◆ EXERCISE GOAL:
Reproduce verbatim the lines of the items beginning with the line containing "862x660 pixels. How" and continuing through the line containing "pyautogui.click(x=187, y=127)".

━━━ RECORDS ━━━

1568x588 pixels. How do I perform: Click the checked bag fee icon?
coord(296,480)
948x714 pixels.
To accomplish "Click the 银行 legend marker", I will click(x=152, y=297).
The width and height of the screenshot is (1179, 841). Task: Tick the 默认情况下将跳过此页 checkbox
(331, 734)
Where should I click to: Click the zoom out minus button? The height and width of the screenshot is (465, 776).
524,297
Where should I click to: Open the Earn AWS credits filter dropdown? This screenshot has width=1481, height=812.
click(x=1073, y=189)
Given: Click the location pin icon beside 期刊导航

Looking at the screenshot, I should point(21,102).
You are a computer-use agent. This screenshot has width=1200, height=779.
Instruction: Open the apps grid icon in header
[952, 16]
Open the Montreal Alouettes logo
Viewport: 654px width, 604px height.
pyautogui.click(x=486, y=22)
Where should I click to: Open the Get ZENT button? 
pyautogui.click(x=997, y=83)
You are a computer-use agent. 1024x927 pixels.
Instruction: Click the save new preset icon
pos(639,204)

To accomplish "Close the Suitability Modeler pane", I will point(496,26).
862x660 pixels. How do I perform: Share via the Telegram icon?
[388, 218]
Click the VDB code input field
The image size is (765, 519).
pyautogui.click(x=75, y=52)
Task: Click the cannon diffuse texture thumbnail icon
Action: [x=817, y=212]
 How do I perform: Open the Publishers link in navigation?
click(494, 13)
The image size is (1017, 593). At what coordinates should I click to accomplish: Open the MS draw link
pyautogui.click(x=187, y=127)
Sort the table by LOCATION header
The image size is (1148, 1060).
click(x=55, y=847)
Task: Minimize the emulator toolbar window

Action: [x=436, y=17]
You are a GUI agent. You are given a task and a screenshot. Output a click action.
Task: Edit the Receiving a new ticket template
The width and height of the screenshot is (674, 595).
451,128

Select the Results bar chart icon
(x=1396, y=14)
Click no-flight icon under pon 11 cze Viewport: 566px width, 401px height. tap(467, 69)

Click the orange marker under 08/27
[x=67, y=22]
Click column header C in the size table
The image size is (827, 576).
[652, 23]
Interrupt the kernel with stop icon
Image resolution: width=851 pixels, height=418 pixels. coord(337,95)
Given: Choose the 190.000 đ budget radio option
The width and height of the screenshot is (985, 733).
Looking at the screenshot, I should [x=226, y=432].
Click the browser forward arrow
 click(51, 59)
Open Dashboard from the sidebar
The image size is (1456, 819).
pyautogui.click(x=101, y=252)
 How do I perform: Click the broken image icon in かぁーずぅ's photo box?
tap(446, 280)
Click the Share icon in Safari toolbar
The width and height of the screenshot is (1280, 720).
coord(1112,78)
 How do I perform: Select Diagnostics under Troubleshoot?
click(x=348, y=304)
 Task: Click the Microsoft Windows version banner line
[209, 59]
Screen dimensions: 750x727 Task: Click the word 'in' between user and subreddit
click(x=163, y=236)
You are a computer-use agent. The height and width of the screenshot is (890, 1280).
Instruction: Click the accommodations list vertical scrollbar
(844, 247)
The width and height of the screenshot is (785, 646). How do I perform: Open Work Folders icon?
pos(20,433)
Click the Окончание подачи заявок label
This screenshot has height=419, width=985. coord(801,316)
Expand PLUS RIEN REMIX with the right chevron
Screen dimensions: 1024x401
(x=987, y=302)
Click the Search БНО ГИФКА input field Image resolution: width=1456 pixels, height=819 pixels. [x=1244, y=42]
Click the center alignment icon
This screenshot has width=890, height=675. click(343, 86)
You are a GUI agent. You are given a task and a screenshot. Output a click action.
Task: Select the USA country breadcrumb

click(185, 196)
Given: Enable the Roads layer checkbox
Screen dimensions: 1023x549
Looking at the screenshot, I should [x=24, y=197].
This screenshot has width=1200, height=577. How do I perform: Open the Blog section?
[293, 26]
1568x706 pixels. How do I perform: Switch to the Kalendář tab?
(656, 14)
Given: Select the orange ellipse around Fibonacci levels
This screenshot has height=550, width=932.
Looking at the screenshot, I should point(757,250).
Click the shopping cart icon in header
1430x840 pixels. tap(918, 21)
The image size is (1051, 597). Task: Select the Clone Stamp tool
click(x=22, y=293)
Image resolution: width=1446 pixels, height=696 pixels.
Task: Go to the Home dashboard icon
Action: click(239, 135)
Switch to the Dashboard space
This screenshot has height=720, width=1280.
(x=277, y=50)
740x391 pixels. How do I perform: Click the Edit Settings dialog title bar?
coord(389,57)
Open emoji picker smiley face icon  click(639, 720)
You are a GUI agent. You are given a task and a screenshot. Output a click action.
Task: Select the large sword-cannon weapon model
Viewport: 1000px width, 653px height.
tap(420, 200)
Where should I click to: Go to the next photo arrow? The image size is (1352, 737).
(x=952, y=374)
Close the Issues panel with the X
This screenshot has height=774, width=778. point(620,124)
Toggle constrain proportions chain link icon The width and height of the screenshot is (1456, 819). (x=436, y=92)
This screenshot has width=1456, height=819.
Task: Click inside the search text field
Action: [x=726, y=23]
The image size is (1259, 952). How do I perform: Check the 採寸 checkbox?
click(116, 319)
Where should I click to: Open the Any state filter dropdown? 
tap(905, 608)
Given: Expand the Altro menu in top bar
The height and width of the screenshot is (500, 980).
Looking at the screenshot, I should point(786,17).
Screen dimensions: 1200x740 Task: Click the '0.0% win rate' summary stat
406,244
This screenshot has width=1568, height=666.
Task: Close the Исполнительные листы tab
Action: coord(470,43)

━━━

◆ TASK ANSWER:
862x660 pixels. How do I perform: Share via the Telegram icon?
[388, 218]
Click the VDB code input field
The image size is (765, 519).
pyautogui.click(x=75, y=52)
Task: Click the cannon diffuse texture thumbnail icon
Action: [x=817, y=212]
 How do I perform: Open the Publishers link in navigation?
click(494, 13)
The image size is (1017, 593). At what coordinates should I click to accomplish: Open the MS draw link
pyautogui.click(x=187, y=127)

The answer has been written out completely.